Our 1 1/2 year old son has been having health issues, and we are in the throes now of 2nd-tier genetic testing. It basically means that they're looking again for a genetic cause for his numerous health problems. We've been here before. It's a lot of waiting. It's interesting, though, how going through this process has changed us.
Earlier this year, when the doctor recommended seeing a geneticist for chromosomal abnormalities, I could hardly make it to the parking lot before bursting into tears. The words scared me to death. 8 months later... my husband and I feel ready (as ready as you can be) for a possible genetic abnormality.

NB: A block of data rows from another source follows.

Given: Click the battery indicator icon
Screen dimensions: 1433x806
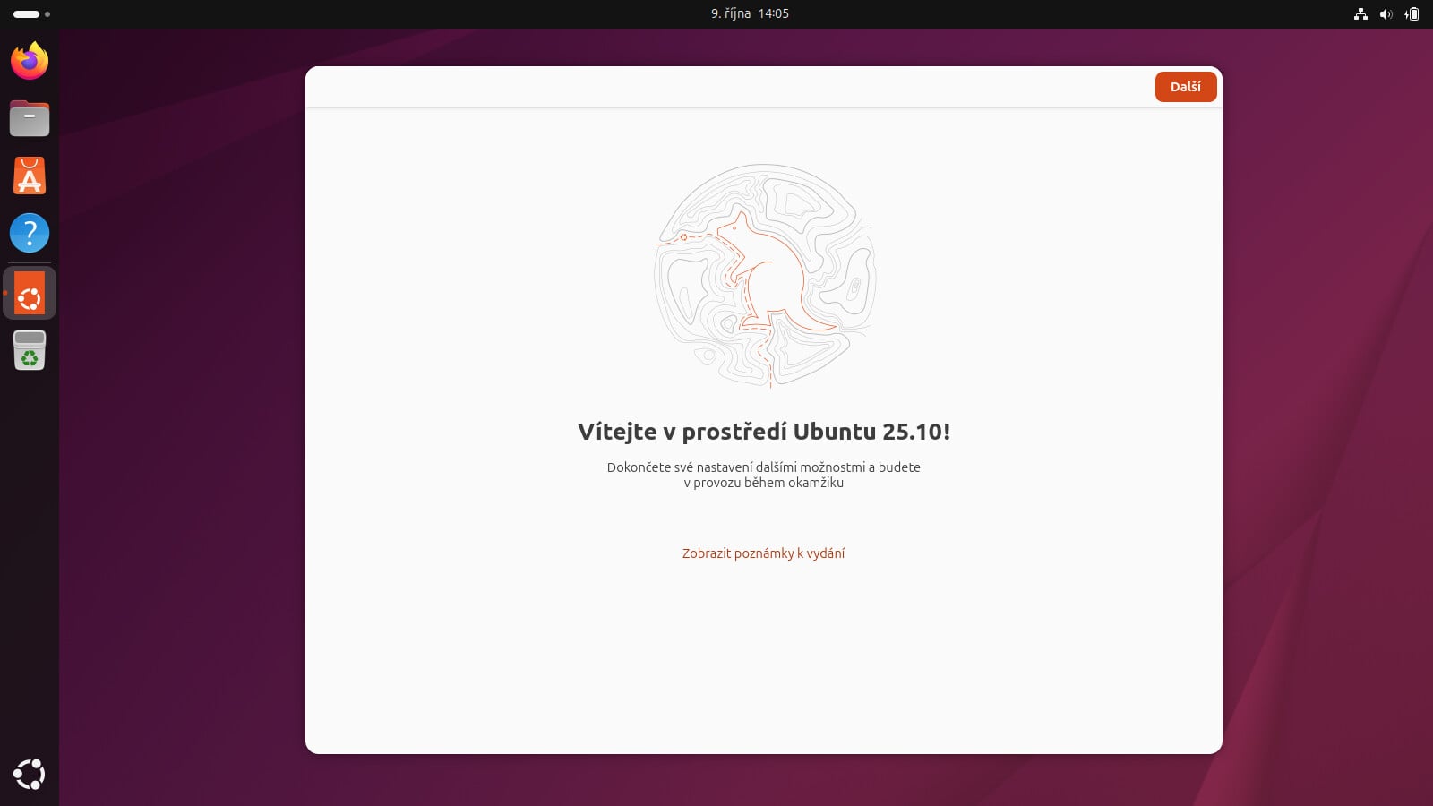Looking at the screenshot, I should pos(1412,13).
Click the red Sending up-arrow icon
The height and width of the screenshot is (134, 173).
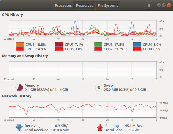point(100,128)
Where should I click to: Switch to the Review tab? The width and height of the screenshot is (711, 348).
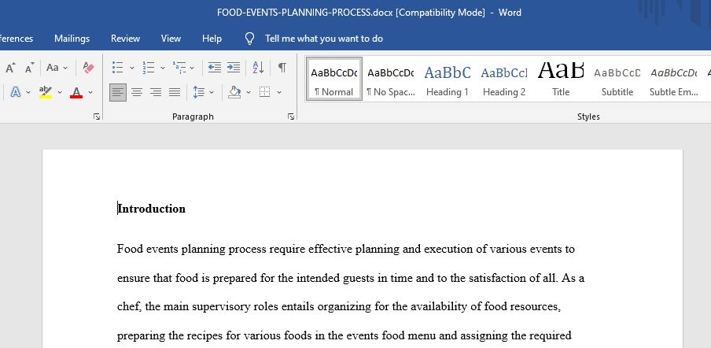pos(125,39)
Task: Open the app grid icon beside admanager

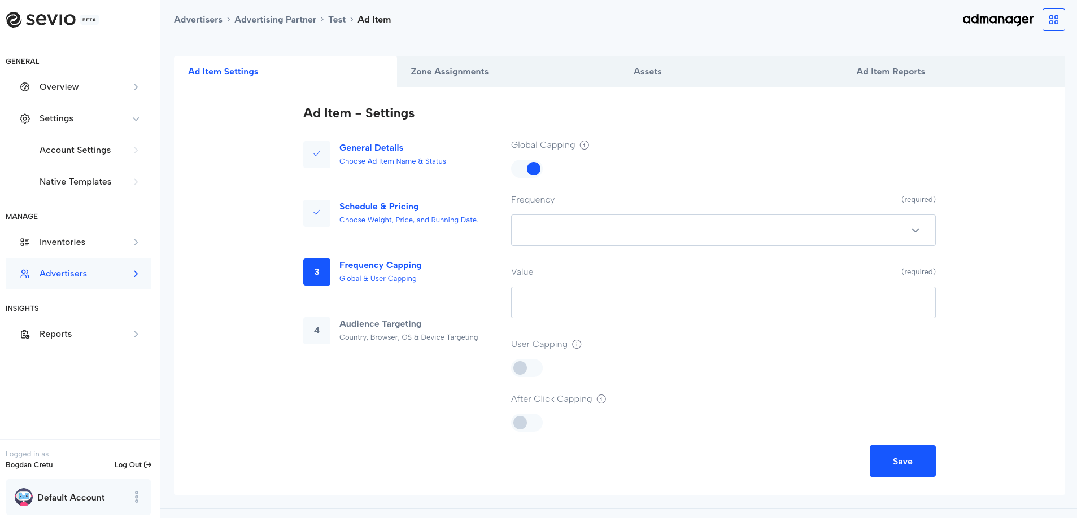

Ironically, we often wonder if our son's health struggle has been more about changing others than even him. You see, so many people have prayed for him -- people who don't normally pray at all -- that we wonder if it's his destiny to be the conduit to bring them to Jesus Christ. One friend wrote: "your [son] has deeply affected my wife and I in the way we think about and pray to the Lord. It's been a bit awkward and somewhat difficult for me to construct this message to express these thoughts and feelings. You can rest assured that all of your friends pray daily for you and your family, even those of us whom you (and probably the Lord) would least expect." Wow.
Our son's health problems have also changed US. We participated in the Down Syndrome Buddy Walk this year (awesome experience). We wept as we saw the father pushing his profoundly disabled daughter in the Marine Corps marathon last weekend. We are helping to purchase wheelchairs for people around the world through World Vision. We love our mailman -- who struggles with a physical impairment -- more than ever. In essence, we have had our eyes opened to the beauty, the joy, and the love that people -- all people, regardless of their health or lack thereof -- can bring to this world. We have our wonderful son to thank.
Kisses,
Lucy Pevensie
Dear Lucy,
Our experience, too. When our daughter was born with Down Syndrome, I prayed for God to heal her. The good Lord made it clear that I was the one who needed to be healed.
People sometimes refer to her as 'an angel'. Her shenanigans daily remind us it is not so according to the sentimental definition. But 'angel' comes from the Greek which means 'messenger from God'. That has certainly proven true.
With love and solidarity,
Beth
Posted by: Beth | November 02, 2006 at 06:47 PM
Our Emily has Cockayne's syndrome - it is terminal. She is 4 1/2 years old, this is 4 years more than we were supposed to have with her. We love her with everything we have. I caught myself the other day saying..."she is so broken, she is so perfect."
Mystery. Glory. Gratitude. Sadness. Love.
Thanks for sharing your story,
Didymus
Posted by: Didymus | November 03, 2006 at 04:02 AM
Didymus,
I can't imagine what you have faced with your daughter's illness. I am so sorry that she has to carry that burden, and you as well. It is clear that she is in a very loving home -- the right place -- and I pray that you and your wife will have all the strength you need to walk through this journey.
Thank you, Beth, for your continued encouragement. Your daughter's picture hangs in our kitchen, and she is an inspiration to us.